Transcending the memory limitations of single GPU with PreonLab 6.1

March 15, 2024
Siddharth Marathe

With every PreonLab update, we aim to continuously enhance your simulation experience by increasing efficiency and reducing the memory footprint.

While simulation on CPU is still the bread and butter for CFD, it is undeniable that GPUs can provide a significant performance boost towards reducing computation time.
Nevertheless, one advantage CPUs generally have over GPUs is a larger memory space. Due to the limited memory of single GPU cards, simulating very large scenes with a lot of particles can be quite challenging. In addition, importing large tensor fields like airflows can also occupy a lot of precious memory space on the graphic card. While PreonLab can cleverly resample such airflows to fit on single GPU hardware, there will always come a point when sacrificing accuracy will be inevitable.

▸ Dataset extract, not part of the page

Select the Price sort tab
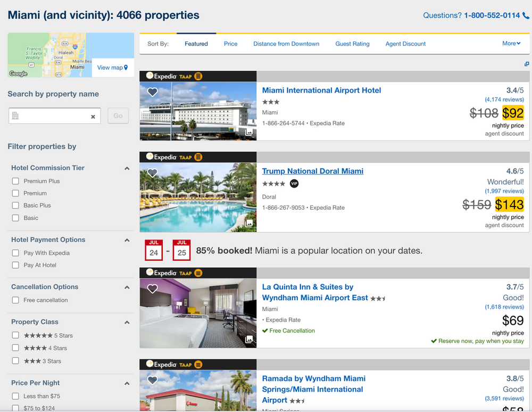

One logical solution is making use of state-of-the-art GPU hardware that can accommodate large simulation scenes. Professional GPU cards like Nvidia’s H100 GPUs can already offer memory space up to 80 GB. However, does this mean that GPU simulations are only possible through the acquisition of larger and larger professional GPU cards? And what about scenes which might require even more memory space than the latest hardware available?

Share:

Our solution

We believe that GPU simulations should not only be possible by having to acquire expensive GPU hardware every time, but also by being able to fully utilize already existing GPU hardware that users might have access to.
Thus, to overcome this limitation of single GPU, PreonLab 6.1 has introduced some remarkable multi-GPU capabilities, so that you can utilize multiple GPU cards and accelerate simulation performance -however large and demanding your simulation scenario might be.

This means that you can now combine multiple GPU cards on a single node on the cluster and increase the total memory space you have at your disposal. Simulate your most challenging scenes which already require a lot of memory or increase the particle resolution for more accuracy. Let the power of additional GPU processor cores speed-up your simulations to give you insights within a fraction of the time you needed for it before.

This sounds like the perfect solution!

But what exactly makes us say that the multi-GPU capabilities of PreonLab 6.1 are indeed so impressive?

We recently conducted some performance benchmarks for different types of simulations on CPU, GPU and multi-GPU hardware to demonstrate exactly this, and would now like to share some of these results in this article.

Hardware used for the performance benchmarks:

For all the performance benchmarks you will see in the following section, we have compared the normalized simulation time required between a dual-socket CPU, a single GPU card, and a combination of up to 4 GPU cards connected on a single node on the cluster. For this purpose, we have considered two types of professional GPU cards.

Note: While these simulation scenes can already fit on one of the professional GPU cards, performing the simulation using multiple GPU cards should result in a close-to-linear speed-up when using multiple GPU cards of the same type. In most cases, the scenes occupy all the available space on the single GPU card and any further change to the scene, which requires more memory, would exceed the memory available on the card.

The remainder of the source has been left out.